Coucou Peter entra dans l’auberge, promettant d’être bientôt de retour. En effet, au bout de quelques instants, il revint avec maître Jacob lui-même, un bon gros homme à la figure joviale, et les manches retroussées jusqu’aux coudes.

«Mon pauvre garçon, disait-il, je ne demande pas mieux que de vous rendre service; mais toutes les chambres sont prises, il ne me reste plus que la grange et le hangar, voyez si cela peut vous convenir.»

Coucou Peter regarda la petite Thérèse d’un air désolé ; il parcourut des yeux la rue où se pressait tant de monde:

«Si ce n’était que pour moi, père Jacob, mon Dieu! j’accepterais tout de suite; un pauvre diable de ménétrier dort tous les jours sur la paille. Mais regardez un peu cette bonne petite mère... regardez ce pauvre enfant et cebon docteur Mathéus, la crème des philosophes, s’écria-t-il d’une voix qui partait du cœur. Voyons, père Jacob, que diable! il faut bien se mettre à la place des gens.

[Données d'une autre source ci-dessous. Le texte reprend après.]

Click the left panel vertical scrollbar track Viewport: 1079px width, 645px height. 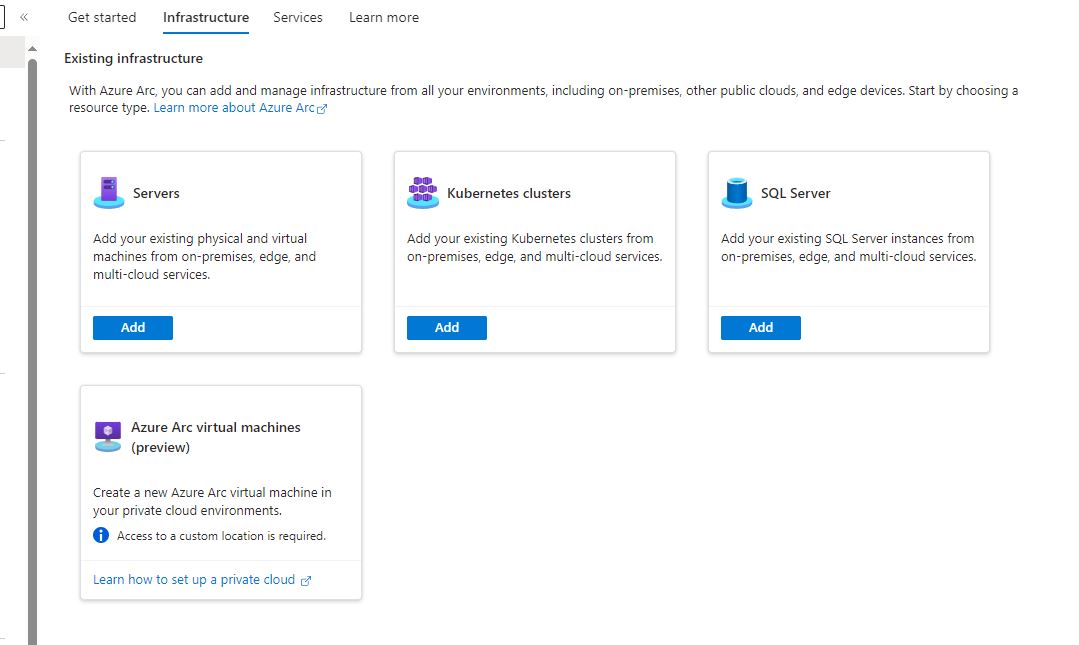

—Que veux-tu, Coucou Peter, dit l’aubergiste, avec la meilleure volonté du monde, je ne peux pas faire que mes chambres soient vides, je ne peux vous offrir...

—Oh! monsieur Coucou Peter, ne vous donnez pas tant de peine pour nous, dit alors la petite Thérèse, nous ne sommes pas si difficiles que vous pensez.

—Vous acceptez, dame Thérèse, vous acceptez le hangar?

—Eh! pourquoi pas? fit-elle en souriant; bien d’autres seraient heureux d’en trouver un au milieu de ce tumulte, n’est-ce pas, Hans Aden?»

Coucou Peter tout joyeux ne s’inquiéta point de ce que répondait le grand Hans Aden; dès que dame Thérèse eut accepté le hangar, il descendit au jardin chercher du bois sec.

«Merci, père Jacob, criait-il.

—Prends garde de mettre le feu à la grange, disait l’aubergiste.

—Ne craignez rien, père Jaçob, ne craignez rien!»

La nuit était obscure; bientôt un feu vif et réjouissant éclaira les poutres et les tuiles de l’échoppe.

Ah! ce n’était pas là la belle chambre d’Oberbronn, ornée de deux commodes et d’un bon lit de plume, où l’on s’enfonçait jusqu’aux oreilles. Les poutres noires montaient d’étage en étage, jusqu’à la cime du toit. Et du côté de la rue quatre piliers de chêne vous préservaient des courants d’air. On ne voyait point là des glaces de Saint-Quirin, mais de petites portes d’écurie le long du mur; et tout au fond, les porcs, soulevant du groin les volets de leurs réduits, vous souhaitaient le bonsoir.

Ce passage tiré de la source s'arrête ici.